Wednesday 16:00 pm - 17:15 pm FIT seminar room

livMatS Colloquium | Dr. Suhko Song (EMPA Laboratory of Sustainability Robotics) | Translation of Multiscale, Multifunctional Soft Robots for Real-World Applications

Abstract
Soft robotics is now on the verge of either succeeding as a transformative technology with high, long-term impact or fading into obscurity. For soft robotics to take the thriving path, the development of a scalable design and manufacturing methodology plays a key breakthrough. The past decade's exploratory phase in soft robotics has unveiled a range of sensors, actuators, and other vital components. Yet, a frequent challenge arises when trying to integrate diverse components into a singular soft robotic platform due to the incompatibility in design, materials, and fabrication methods among these components. This incompatibility often forces us to resort to conventional glues, bolts-and-nuts, and jumper cables to bridge the gaps between components. Such an approach results in a heavy and bulky integrated system that doesn't match the performance of its individual components, thereby failing to address the needs of real-world applications.
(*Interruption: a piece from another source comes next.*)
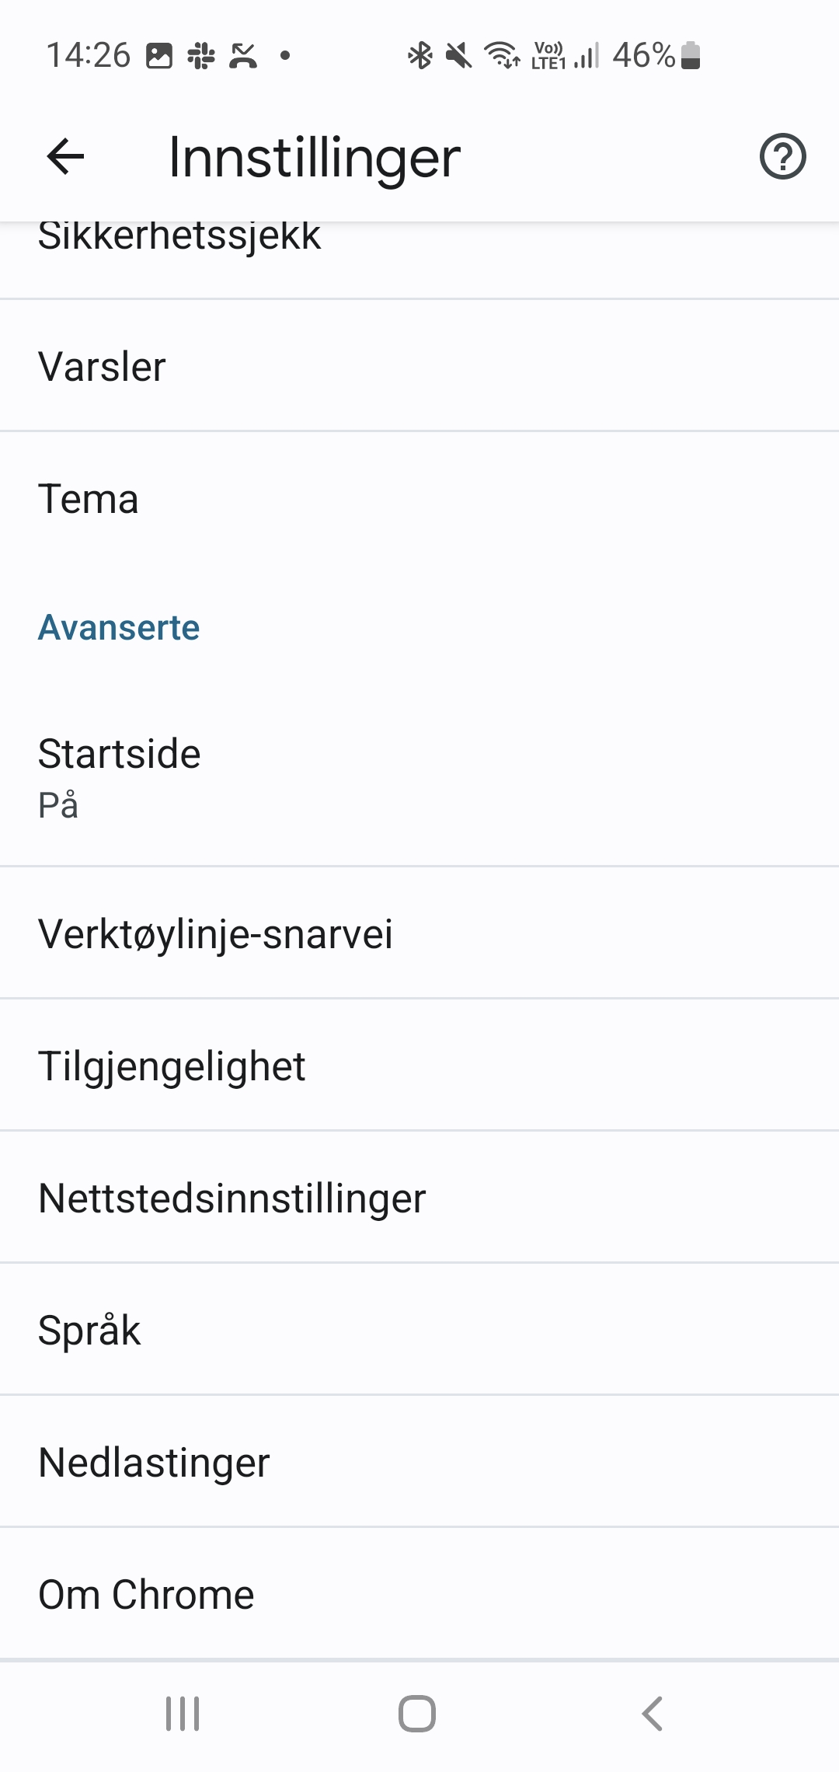The image size is (839, 1772).
Task: Open Varsler notification settings
Action: (x=420, y=366)
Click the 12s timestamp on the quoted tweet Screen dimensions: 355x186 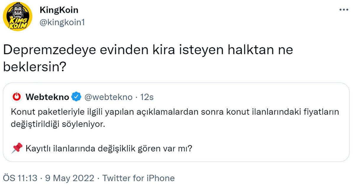(x=148, y=96)
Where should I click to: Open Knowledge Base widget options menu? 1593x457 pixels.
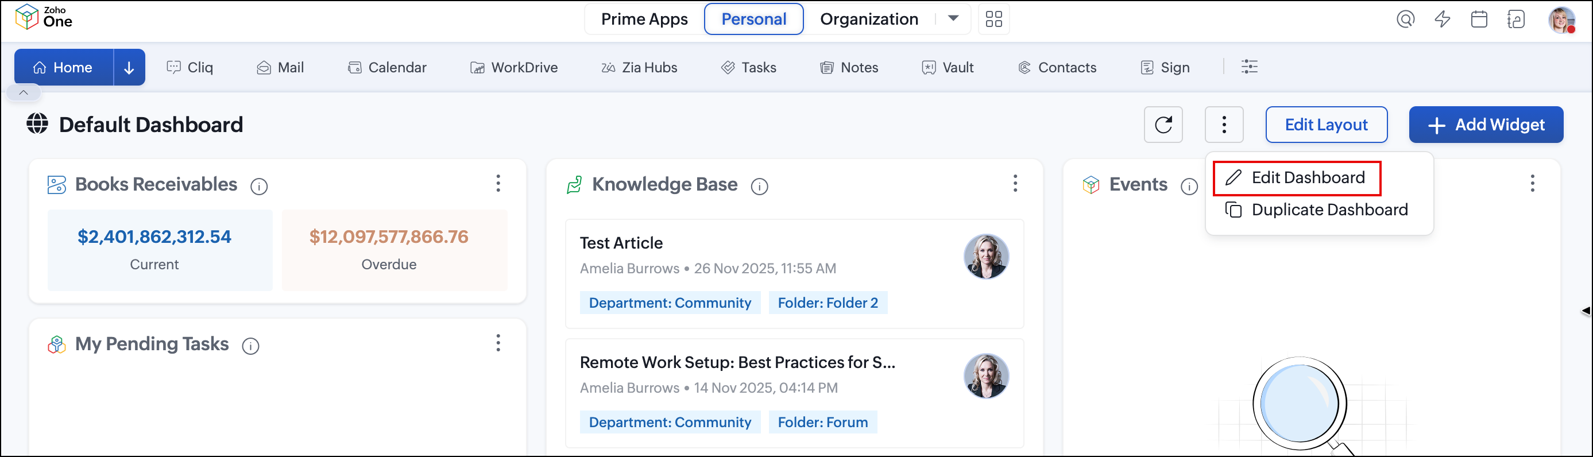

Given these motivations, this talk focuses on the design and fabrication strategies for bio-inspired soft robots, allowing for the seamless system-level integration of multiscale, multifunctional components into compact, low-profile form factors. Examples to be discussed in this talk include 1) adhesion-based multiscale soft grippers integrated with gecko-inspired microfiber adhesives, 2) CMOS-inspired electronics-free fluidic circuits for system-level integration between pneumatic logic controllers and soft actuators, and 3) deployable microelectrode arrays integrated with soft robotic fluidic actuators for minimally invasive brain monitoring.

Bioblurb
Sukho Song is a group leader in the Laboratory of Sustainability Robotics at Empa (Swiss Federal Laboratories for Materials Science and Technology) in Switzerland. He was a postdoctoral researcher at EPFL in Switzerland and at Seoul National University in South Korea. He obtained his Ph.D. at Carnegie Mellon University in USA, while working as a research associate at the Max Planck Institute for Intelligent Systems in Germany. Dr. Song's research sits at the intersection of microfabrication and soft robotics to develop multi-scale soft robotic devices for varied applications like bioelectronic interfaces, electronics-free operation of soft robots, and bioinspired adhesion in soft grippers.